Note: There is a known bug currently in which the "Deployment" pararm is always generated. You will need to delete this if you have an OVA that does not use this parameter. I have already been reported here.

Step 7 - Finally, we just need to use the import.ova command and specify the path to our JSON configuration file as well as the path to our OVA. To do so, run the following command:

govc import.ova -options=vcsa.json /Volumes/Storage/Images/Current/VMware-VCSA-all-6.0.0-3634788/vcsa/vmware-vcsa

Note: There is known bug in which you will see a warning about Invalid value for the network which you can ignore. I have already reported the issue here.

Once the VM powers on, the OVF properties will automatically be injected into the VM and in a few minutes, you will have a fully configured VM. Pretty cool right!? What I really love about this solution beyond its simplicity is that the tool allows you to easily generate the OVF property spec file. This is much easier than having to manually inspect an OVF/OVA and then extract the params by hand which can be very error prone. Lastly, I want to give a big shoutout to Pieter Noordhuis who was the Engineer who had implemented this awesome feature and is also one of the Engineers who created govmomi. Thanks Peter!

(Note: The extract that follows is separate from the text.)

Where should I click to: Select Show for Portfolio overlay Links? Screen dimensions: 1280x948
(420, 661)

9 thoughts on “Slick way of deploying OVF/OVA directly to ESXi & vCenter Server using govc CLI

  1. Hello,

    I would like to experiment with a VM distributed as an OVA with properties.
    But… is the above supposed to work on ESXi with a free license?

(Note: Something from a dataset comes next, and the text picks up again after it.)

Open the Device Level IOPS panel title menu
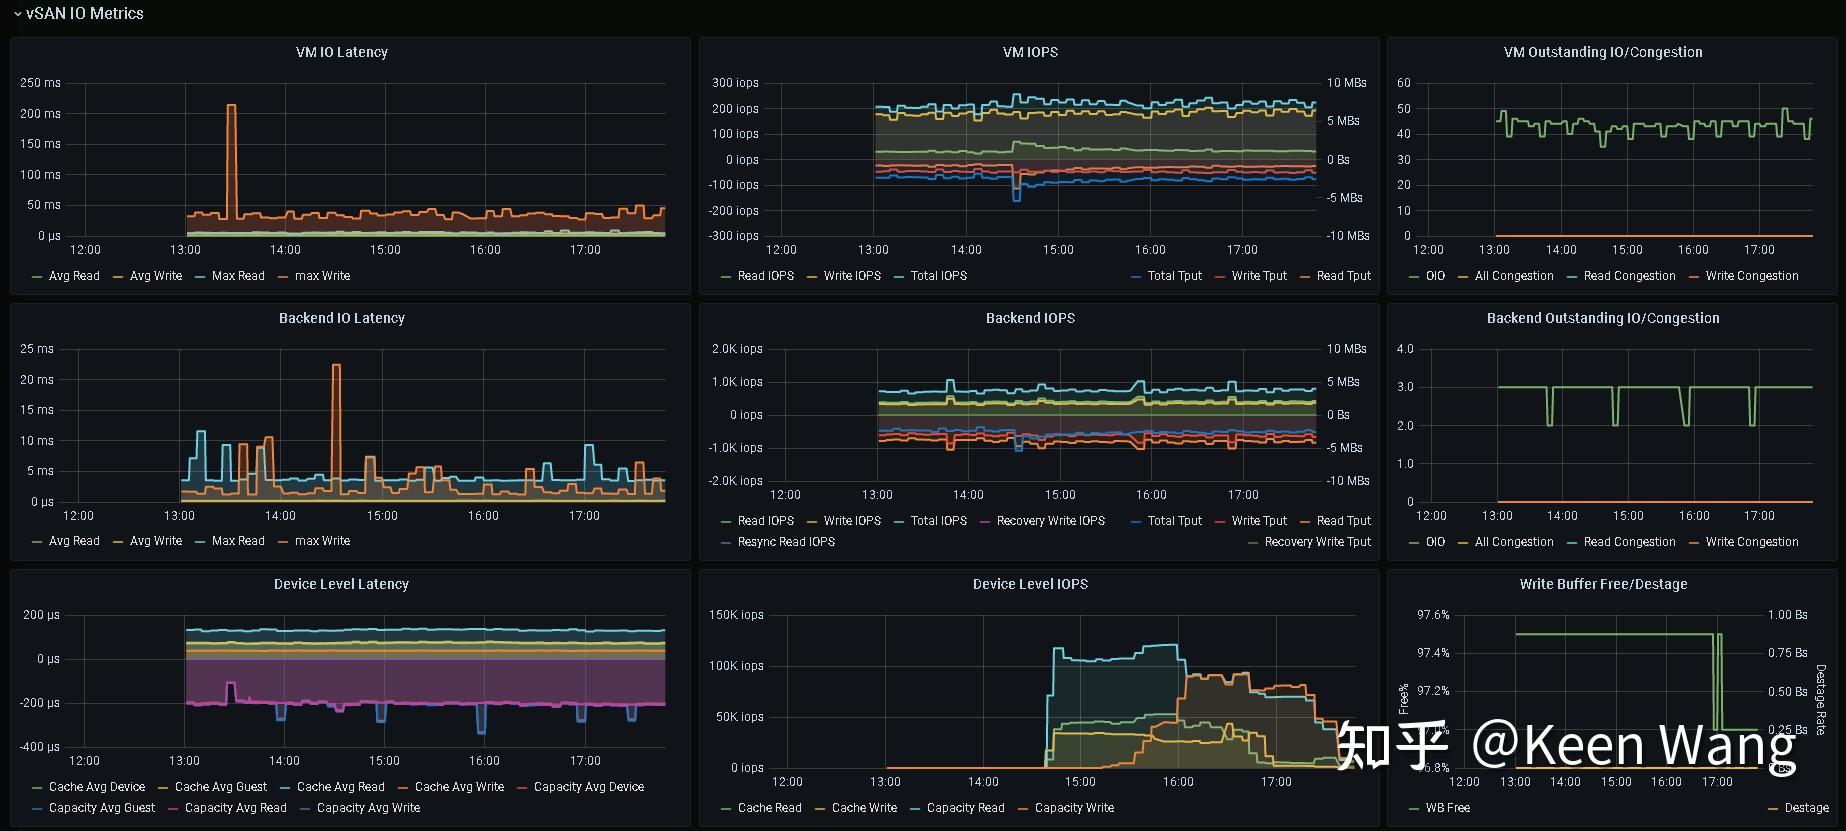The width and height of the screenshot is (1846, 831). click(1030, 584)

    This is what I get with govc (first the output of “about”, followed by the error reported by “import.ova”):

    Name: VMware ESXi
    Vendor: VMware, Inc.
    Version: 6.0.0
    Build: 3620759
    OS type: vmnix-x86
    API type: HostAgent
    API version: 6.0
    Product ID: embeddedEsx
    ./govc_darwin_amd64: Line 151: Unsupported element ‘Property’

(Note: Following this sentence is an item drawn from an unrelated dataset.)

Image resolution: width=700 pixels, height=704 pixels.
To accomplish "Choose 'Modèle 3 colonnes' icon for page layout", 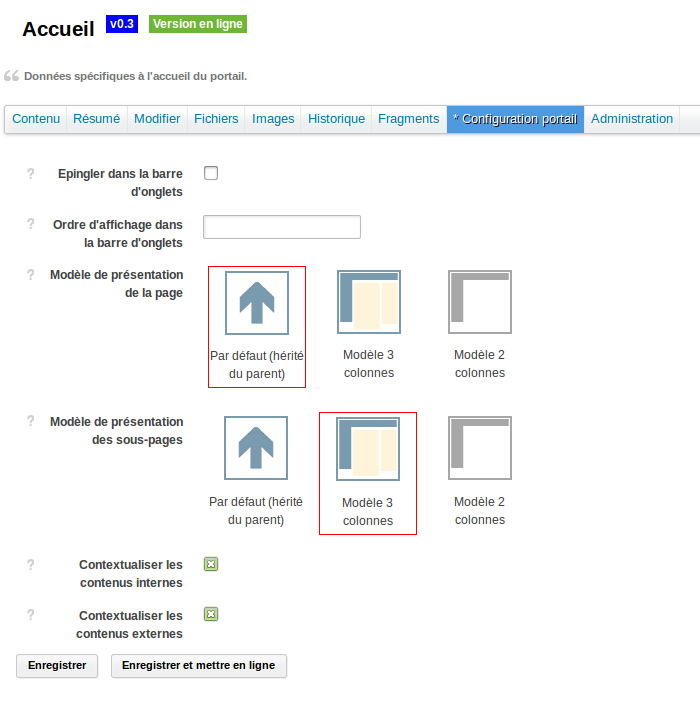I will coord(369,302).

    Trying through the web interface (EHC), vSphere Client and ofvtool raises the same kind of error message.

    Many thanks in advance,

  2. govc import.spec /tmp/VMware-vCenter-Server-Appliance-
    govc: failed to parse ovf: strconv.ParseUint: parsing “-100”: invalid syntax

  3. I have an ova that is stored locally on a ESXi host.
    From esxi shell I can see the full path of the file as – /vmfs/volumes/HDD01/ova/ubuntu.ova

    My environment is set with the following value for datastore

    I am able to see the ova file using
    govc datastore.ls -l ova


    govc datastore.ls -l /ova

    However it is not clear to me, what path I need to provide for govc import.spec.

    I tried
    govc import.spec /ova/ubuntu.ova
    govc import.spec ova/ubuntu.ova

    Both return with “no such file or directory”

    I’d appreciate any help on this.
    Thank You.

  4. Hi william , Nice Article and very useful commands but I want to know whether a vm (vmname) exists in the given datacenter or not[I should validate only the vmname exist or not not its IP] . please provide me the link or script ASAP…

    Thanks in advance

  5. InjectOvfEnv is not working for me on ESXi 6.5 and govc 0.15.0. Does this only work on vCenter not directly to ESXi?

  6. Works great on version 6.0 but I’m unable to make govc work with vsphere version 6.5. I always end with unconfigured VM (localhost instead of IP) . Any ideas?

    • I was able to deploy it using govc but only “Stage 1”. Is there any way how to import “Stage 2” there as well?

  7. Thank you for sharing this! Being able to script this process, and do so without needing a vCenter Server, is a huge plus. Worked great for me.